** YOUR TASK **
Can you set out the part of the records below that opens with the line containing "Find the location of a particular element. Image" and closes with the line containing "The image size is (991, 521)." as a JSON list of strings, one string per line, leaving out blank lines?

-----

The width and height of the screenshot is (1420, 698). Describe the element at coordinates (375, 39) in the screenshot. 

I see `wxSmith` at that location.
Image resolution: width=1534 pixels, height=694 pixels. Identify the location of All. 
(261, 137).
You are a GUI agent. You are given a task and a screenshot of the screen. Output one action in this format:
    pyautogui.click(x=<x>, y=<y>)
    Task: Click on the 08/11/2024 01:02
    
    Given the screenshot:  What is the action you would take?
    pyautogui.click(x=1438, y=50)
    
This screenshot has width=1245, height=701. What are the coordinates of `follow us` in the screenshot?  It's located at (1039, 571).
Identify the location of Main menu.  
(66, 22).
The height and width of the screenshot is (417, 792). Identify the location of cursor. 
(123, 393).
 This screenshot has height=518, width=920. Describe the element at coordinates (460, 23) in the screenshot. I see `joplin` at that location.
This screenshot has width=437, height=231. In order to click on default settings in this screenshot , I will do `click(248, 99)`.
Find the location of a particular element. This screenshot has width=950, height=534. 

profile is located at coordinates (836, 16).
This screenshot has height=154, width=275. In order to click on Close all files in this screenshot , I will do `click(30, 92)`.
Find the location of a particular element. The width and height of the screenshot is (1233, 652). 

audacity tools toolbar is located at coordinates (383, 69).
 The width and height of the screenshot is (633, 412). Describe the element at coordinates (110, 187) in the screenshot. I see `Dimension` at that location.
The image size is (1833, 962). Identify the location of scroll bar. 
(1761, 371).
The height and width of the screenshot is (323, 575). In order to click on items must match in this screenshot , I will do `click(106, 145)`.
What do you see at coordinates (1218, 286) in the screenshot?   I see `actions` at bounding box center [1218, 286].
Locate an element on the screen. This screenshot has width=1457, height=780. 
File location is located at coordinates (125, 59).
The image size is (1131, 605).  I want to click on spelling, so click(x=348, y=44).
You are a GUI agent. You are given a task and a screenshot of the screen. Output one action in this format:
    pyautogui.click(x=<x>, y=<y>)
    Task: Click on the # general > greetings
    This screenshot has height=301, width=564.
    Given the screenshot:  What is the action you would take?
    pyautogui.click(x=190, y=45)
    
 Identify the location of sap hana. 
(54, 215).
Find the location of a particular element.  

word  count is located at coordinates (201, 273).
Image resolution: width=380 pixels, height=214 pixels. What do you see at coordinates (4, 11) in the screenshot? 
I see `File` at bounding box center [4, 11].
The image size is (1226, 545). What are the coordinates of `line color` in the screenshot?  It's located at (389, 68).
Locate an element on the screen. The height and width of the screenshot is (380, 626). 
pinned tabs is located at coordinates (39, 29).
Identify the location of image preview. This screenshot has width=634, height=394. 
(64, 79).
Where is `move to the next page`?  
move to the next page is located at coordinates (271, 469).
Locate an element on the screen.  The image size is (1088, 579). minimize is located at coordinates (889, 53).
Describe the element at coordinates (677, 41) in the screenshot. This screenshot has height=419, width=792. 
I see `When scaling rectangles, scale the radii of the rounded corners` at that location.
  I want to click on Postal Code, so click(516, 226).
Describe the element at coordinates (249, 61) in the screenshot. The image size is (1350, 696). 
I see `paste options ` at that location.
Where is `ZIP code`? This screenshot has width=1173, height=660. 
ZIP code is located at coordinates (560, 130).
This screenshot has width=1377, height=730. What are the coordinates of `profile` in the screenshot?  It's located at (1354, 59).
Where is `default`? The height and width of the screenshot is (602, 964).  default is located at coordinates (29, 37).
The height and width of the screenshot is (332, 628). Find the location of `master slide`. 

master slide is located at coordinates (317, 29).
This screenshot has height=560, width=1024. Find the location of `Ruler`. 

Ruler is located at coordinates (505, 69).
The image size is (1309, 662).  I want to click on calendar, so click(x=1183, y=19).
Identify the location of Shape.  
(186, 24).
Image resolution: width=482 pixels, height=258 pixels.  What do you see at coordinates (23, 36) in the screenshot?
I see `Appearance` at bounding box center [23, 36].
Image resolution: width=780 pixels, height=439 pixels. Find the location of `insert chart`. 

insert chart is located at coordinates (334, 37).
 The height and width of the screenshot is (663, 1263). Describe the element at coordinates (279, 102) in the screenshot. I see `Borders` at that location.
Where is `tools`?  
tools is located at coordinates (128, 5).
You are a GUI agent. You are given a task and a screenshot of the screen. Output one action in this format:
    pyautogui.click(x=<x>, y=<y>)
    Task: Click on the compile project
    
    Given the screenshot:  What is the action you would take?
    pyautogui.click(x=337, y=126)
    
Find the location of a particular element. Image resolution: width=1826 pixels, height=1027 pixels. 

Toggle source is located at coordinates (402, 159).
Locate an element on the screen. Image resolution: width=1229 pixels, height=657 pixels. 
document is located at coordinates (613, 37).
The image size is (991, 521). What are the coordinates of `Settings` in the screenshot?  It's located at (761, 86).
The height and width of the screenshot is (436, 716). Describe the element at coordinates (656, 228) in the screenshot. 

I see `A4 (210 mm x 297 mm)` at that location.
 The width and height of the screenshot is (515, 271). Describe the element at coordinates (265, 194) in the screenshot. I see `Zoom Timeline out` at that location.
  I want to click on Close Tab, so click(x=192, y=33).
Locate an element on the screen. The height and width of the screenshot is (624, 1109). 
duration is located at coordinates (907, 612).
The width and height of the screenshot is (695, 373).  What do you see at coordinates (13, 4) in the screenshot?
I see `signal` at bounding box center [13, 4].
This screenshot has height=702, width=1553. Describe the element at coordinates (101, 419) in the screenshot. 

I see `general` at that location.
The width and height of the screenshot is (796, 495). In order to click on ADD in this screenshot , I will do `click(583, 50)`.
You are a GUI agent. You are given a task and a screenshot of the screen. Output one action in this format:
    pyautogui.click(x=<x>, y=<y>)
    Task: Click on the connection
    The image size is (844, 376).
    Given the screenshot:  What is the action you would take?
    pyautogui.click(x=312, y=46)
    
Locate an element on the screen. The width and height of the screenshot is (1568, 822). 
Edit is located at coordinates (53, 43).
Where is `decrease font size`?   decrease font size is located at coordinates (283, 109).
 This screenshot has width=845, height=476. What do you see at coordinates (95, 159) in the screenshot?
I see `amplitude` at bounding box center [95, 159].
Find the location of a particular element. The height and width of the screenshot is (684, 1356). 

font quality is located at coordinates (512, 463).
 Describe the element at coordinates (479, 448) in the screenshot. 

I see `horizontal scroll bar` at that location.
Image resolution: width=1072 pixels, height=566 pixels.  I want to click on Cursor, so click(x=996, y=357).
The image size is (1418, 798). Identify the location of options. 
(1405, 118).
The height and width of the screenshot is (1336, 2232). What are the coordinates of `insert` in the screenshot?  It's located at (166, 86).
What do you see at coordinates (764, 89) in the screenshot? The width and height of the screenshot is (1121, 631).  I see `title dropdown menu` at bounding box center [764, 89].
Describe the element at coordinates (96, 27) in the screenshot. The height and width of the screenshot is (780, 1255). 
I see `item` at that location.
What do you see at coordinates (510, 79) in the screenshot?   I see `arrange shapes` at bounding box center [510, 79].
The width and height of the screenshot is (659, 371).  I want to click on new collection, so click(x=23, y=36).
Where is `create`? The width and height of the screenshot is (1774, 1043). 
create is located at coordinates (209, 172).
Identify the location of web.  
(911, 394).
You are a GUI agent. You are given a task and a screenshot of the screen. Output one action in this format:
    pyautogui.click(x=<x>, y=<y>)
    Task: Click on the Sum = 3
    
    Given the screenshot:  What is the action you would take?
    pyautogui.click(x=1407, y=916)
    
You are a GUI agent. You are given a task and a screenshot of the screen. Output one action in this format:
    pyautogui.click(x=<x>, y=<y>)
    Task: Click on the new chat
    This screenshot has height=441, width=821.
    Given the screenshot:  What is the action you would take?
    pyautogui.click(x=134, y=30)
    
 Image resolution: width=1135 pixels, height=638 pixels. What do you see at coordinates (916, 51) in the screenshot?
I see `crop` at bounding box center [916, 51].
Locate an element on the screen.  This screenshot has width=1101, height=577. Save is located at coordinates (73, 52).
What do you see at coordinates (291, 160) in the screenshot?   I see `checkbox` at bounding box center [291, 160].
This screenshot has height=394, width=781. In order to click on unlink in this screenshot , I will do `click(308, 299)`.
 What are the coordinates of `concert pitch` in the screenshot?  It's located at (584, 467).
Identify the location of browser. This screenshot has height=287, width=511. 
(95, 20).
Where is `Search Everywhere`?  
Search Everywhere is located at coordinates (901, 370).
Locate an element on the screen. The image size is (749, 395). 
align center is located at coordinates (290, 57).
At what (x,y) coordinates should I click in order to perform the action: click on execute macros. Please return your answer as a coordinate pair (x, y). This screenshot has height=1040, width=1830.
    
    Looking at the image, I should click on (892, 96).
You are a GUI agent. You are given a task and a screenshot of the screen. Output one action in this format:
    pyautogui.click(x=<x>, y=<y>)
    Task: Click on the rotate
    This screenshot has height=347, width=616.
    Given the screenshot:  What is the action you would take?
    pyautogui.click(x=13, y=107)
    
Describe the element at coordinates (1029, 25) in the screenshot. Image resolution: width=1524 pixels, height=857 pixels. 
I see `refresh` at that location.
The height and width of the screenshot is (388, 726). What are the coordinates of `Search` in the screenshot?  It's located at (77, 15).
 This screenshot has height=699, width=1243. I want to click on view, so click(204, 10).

-----

** SOLUTION TO THIS EXERCISE **
[
  "Find the location of a particular element. Image resolution: width=1826 pixels, height=1027 pixels. ",
  "Toggle source is located at coordinates (402, 159).",
  "Locate an element on the screen. Image resolution: width=1229 pixels, height=657 pixels. ",
  "document is located at coordinates (613, 37).",
  "The image size is (991, 521). What are the coordinates of `Settings` in the screenshot?  It's located at (761, 86)."
]